My confusion is that we have different flows between detach/attach and replace.
today with separate detach+attach we have following flow:
Remove device from current hwpt; if (last_device in hwpt) { Remove hwpt domain from current iopt; if (last_device in group) detach group from hwpt domain; } if (first device in group) { attach group to new hwpt domain; if (first_device in hwpt) Add hwpt domain to new iopt; Add device to new hwpt;
but replace flow is different on the detach part:
if (first device in group) { replace group's domain from current hwpt to new hwpt; if (first_device in hwpt) Add hwpt domain to new iopt; } Remove device from old hwpt; if (last_device in old hwpt) Remove hwpt domain from old iopt; Add device to new hwpt;
Oh... thinking it carefully, I see the flow does look a bit off. Perhaps it's better to have a similar flow for replace.
However, I think something would be still different due to its tricky nature, especially for a multi-device iommu_group.
An iommu_group_detach happens only when a device is the last one in its group to go through the routine via a DETACH ioctl, while an iommu_group_replace_domain() happens only when the device is the first one in its group to go through the routine via another ATTACH ioctl. However, when the first device does a replace, the cleanup routine of the old hwpt is a NOP, since there are still other devices (same group) in the old hwpt. And two implications here:
- Any other device in the same group has to forcibly switch to the new domain, when the first device does a replace.
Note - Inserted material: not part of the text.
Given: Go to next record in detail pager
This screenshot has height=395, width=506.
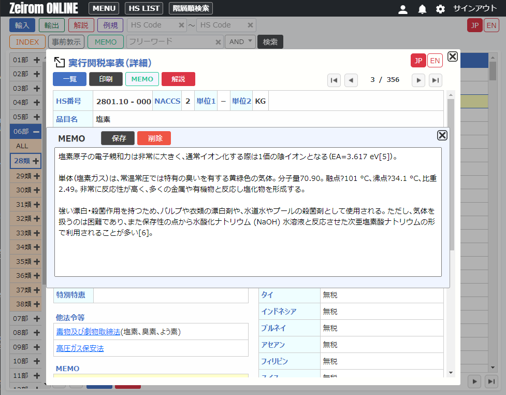Looking at the screenshot, I should point(418,80).

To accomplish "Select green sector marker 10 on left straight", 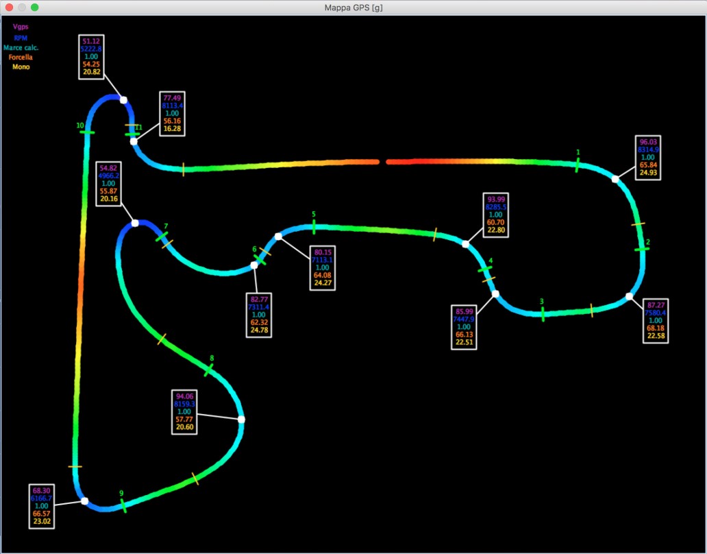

- The actual hwpt cleanup can only happen at the last device's replace call.
This also means that kernel has to rely on the integrity of the user space that it must replace all active devices in the group:
Jason suggested to move hwpt cleanup out of the detach path in his reply to patch7. Presumably with that fix the major tricky point about hwpt in following scenarios would disappear. Let's see how it will work out then. 😊
What about point 1? If dev2 and dev3 are already replaced when doing iommu_group_replace_domain() on dev1, their idev objects still have the old hwpt/iopt until user space does another two IOCTLs on them, right?
Should we only call iommu_group_replace_domain() when the last device in the group gets a replace IOCTL?
Thanks Nic